_Data section_

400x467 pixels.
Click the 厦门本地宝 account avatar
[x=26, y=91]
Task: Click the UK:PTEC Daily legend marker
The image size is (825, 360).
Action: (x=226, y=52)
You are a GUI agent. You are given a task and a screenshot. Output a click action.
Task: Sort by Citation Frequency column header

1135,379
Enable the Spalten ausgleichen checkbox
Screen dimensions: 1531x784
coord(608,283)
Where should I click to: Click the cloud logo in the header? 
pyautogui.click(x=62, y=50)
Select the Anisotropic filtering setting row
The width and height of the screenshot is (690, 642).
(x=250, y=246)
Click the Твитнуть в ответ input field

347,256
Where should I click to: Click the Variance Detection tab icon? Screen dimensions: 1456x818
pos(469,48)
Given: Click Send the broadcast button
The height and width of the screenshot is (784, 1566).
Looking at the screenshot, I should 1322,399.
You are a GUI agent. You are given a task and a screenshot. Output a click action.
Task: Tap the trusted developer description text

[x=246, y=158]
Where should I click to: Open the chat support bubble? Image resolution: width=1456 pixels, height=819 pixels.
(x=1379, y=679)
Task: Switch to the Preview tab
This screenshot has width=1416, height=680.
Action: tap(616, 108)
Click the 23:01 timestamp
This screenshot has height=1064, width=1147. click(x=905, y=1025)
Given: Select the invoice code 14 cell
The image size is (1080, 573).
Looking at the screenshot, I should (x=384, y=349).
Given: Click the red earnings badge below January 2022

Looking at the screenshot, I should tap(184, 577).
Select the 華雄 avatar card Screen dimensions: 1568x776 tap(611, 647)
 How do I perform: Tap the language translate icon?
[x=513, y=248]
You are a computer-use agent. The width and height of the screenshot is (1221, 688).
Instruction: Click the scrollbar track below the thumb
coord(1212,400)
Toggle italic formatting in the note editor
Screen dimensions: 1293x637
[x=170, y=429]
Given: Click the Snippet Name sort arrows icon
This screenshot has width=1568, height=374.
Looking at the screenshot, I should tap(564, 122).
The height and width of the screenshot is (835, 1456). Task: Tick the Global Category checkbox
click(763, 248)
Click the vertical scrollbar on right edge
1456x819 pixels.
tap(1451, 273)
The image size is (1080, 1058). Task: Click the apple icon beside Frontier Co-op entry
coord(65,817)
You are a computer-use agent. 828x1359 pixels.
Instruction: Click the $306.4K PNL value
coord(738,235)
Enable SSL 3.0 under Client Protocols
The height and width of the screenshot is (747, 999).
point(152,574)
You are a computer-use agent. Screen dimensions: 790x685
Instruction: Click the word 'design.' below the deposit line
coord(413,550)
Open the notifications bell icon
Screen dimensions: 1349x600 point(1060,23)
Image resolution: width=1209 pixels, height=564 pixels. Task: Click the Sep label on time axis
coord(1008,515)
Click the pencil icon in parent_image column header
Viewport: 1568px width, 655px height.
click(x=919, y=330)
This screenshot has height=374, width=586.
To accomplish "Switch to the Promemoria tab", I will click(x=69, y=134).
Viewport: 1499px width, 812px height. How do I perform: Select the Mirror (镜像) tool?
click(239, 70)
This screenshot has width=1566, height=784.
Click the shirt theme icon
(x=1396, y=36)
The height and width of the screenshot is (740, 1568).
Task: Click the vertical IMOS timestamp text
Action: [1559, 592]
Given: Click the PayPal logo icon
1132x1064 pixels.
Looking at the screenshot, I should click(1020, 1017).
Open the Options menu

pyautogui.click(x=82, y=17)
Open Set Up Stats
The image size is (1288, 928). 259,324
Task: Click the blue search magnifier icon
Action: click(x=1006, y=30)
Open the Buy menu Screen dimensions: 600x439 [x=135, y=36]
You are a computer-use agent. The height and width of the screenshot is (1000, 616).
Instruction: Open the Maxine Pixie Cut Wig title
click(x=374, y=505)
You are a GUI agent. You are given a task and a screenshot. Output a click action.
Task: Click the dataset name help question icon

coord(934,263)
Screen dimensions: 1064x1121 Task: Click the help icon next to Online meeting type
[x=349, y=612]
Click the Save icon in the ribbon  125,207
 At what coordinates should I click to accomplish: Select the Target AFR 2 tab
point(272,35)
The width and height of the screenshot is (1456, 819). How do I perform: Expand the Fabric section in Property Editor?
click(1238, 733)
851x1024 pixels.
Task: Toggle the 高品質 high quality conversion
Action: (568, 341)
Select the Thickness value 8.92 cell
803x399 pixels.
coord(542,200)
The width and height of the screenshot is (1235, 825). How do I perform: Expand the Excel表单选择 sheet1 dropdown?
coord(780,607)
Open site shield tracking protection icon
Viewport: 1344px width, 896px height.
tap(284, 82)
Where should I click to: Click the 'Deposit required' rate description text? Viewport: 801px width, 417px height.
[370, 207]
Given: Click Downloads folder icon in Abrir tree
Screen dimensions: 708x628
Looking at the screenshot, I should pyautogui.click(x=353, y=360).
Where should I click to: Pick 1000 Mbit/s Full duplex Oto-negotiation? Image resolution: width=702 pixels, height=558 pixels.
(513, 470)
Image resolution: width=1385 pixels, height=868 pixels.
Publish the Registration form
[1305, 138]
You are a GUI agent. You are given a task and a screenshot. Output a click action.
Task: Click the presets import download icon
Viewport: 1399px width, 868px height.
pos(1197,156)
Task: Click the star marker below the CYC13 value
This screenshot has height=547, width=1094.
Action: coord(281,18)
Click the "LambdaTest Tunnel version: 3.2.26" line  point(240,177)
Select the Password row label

_Objective_
Reproduce all of the entries above with every occurrence of "Where should I click to" changed to "Where do I click to", leaving everything else unchanged.

_Written reply_
400x467 pixels.
Click the 厦门本地宝 account avatar
[x=26, y=91]
Task: Click the UK:PTEC Daily legend marker
The image size is (825, 360).
Action: (x=226, y=52)
You are a GUI agent. You are given a task and a screenshot. Output a click action.
Task: Sort by Citation Frequency column header

1135,379
Enable the Spalten ausgleichen checkbox
Screen dimensions: 1531x784
coord(608,283)
Where do I click to: Click the cloud logo in the header? 
pyautogui.click(x=62, y=50)
Select the Anisotropic filtering setting row
The width and height of the screenshot is (690, 642).
(x=250, y=246)
Click the Твитнуть в ответ input field

347,256
Where do I click to: Click the Variance Detection tab icon? Screen dimensions: 1456x818
pos(469,48)
Given: Click Send the broadcast button
The height and width of the screenshot is (784, 1566).
Looking at the screenshot, I should 1322,399.
You are a GUI agent. You are given a task and a screenshot. Output a click action.
Task: Tap the trusted developer description text

[x=246, y=158]
Where do I click to: Open the chat support bubble? Image resolution: width=1456 pixels, height=819 pixels.
(x=1379, y=679)
Task: Switch to the Preview tab
This screenshot has width=1416, height=680.
Action: tap(616, 108)
Click the 23:01 timestamp
This screenshot has height=1064, width=1147. click(x=905, y=1025)
Given: Select the invoice code 14 cell
The image size is (1080, 573).
Looking at the screenshot, I should (x=384, y=349).
Given: Click the red earnings badge below January 2022

Looking at the screenshot, I should tap(184, 577).
Select the 華雄 avatar card Screen dimensions: 1568x776 tap(611, 647)
 How do I perform: Tap the language translate icon?
[x=513, y=248]
You are a computer-use agent. The width and height of the screenshot is (1221, 688).
Instruction: Click the scrollbar track below the thumb
coord(1212,400)
Toggle italic formatting in the note editor
Screen dimensions: 1293x637
[x=170, y=429]
Given: Click the Snippet Name sort arrows icon
This screenshot has width=1568, height=374.
Looking at the screenshot, I should tap(564, 122).
The height and width of the screenshot is (835, 1456). Task: Tick the Global Category checkbox
click(763, 248)
Click the vertical scrollbar on right edge
1456x819 pixels.
tap(1451, 273)
The image size is (1080, 1058). Task: Click the apple icon beside Frontier Co-op entry
coord(65,817)
You are a computer-use agent. 828x1359 pixels.
Instruction: Click the $306.4K PNL value
coord(738,235)
Enable SSL 3.0 under Client Protocols
The height and width of the screenshot is (747, 999).
point(152,574)
You are a computer-use agent. Screen dimensions: 790x685
Instruction: Click the word 'design.' below the deposit line
coord(413,550)
Open the notifications bell icon
Screen dimensions: 1349x600 point(1060,23)
Image resolution: width=1209 pixels, height=564 pixels. Task: Click the Sep label on time axis
coord(1008,515)
Click the pencil icon in parent_image column header
Viewport: 1568px width, 655px height.
click(x=919, y=330)
This screenshot has height=374, width=586.
To accomplish "Switch to the Promemoria tab", I will click(x=69, y=134).
Viewport: 1499px width, 812px height. How do I perform: Select the Mirror (镜像) tool?
click(239, 70)
This screenshot has width=1566, height=784.
Click the shirt theme icon
(x=1396, y=36)
The height and width of the screenshot is (740, 1568).
Task: Click the vertical IMOS timestamp text
Action: [1559, 592]
Given: Click the PayPal logo icon
1132x1064 pixels.
Looking at the screenshot, I should click(1020, 1017).
Open the Options menu

pyautogui.click(x=82, y=17)
Open Set Up Stats
The image size is (1288, 928). 259,324
Task: Click the blue search magnifier icon
Action: click(x=1006, y=30)
Open the Buy menu Screen dimensions: 600x439 [x=135, y=36]
You are a computer-use agent. The height and width of the screenshot is (1000, 616).
Instruction: Open the Maxine Pixie Cut Wig title
click(x=374, y=505)
You are a GUI agent. You are given a task and a screenshot. Output a click action.
Task: Click the dataset name help question icon

coord(934,263)
Screen dimensions: 1064x1121 Task: Click the help icon next to Online meeting type
[x=349, y=612]
Click the Save icon in the ribbon  125,207
 At what coordinates should I click to accomplish: Select the Target AFR 2 tab
point(272,35)
The width and height of the screenshot is (1456, 819). How do I perform: Expand the Fabric section in Property Editor?
click(1238, 733)
851x1024 pixels.
Task: Toggle the 高品質 high quality conversion
Action: (568, 341)
Select the Thickness value 8.92 cell
803x399 pixels.
coord(542,200)
The width and height of the screenshot is (1235, 825). How do I perform: Expand the Excel表单选择 sheet1 dropdown?
coord(780,607)
Open site shield tracking protection icon
Viewport: 1344px width, 896px height.
tap(284, 82)
Where do I click to: Click the 'Deposit required' rate description text? Viewport: 801px width, 417px height.
[370, 207]
Given: Click Downloads folder icon in Abrir tree
Screen dimensions: 708x628
Looking at the screenshot, I should pyautogui.click(x=353, y=360).
Where do I click to: Pick 1000 Mbit/s Full duplex Oto-negotiation? Image resolution: width=702 pixels, height=558 pixels.
(513, 470)
Image resolution: width=1385 pixels, height=868 pixels.
Publish the Registration form
[1305, 138]
You are a GUI agent. You are given a task and a screenshot. Output a click action.
Task: Click the presets import download icon
Viewport: 1399px width, 868px height.
pos(1197,156)
Task: Click the star marker below the CYC13 value
This screenshot has height=547, width=1094.
Action: coord(281,18)
Click the "LambdaTest Tunnel version: 3.2.26" line  point(240,177)
Select the Password row label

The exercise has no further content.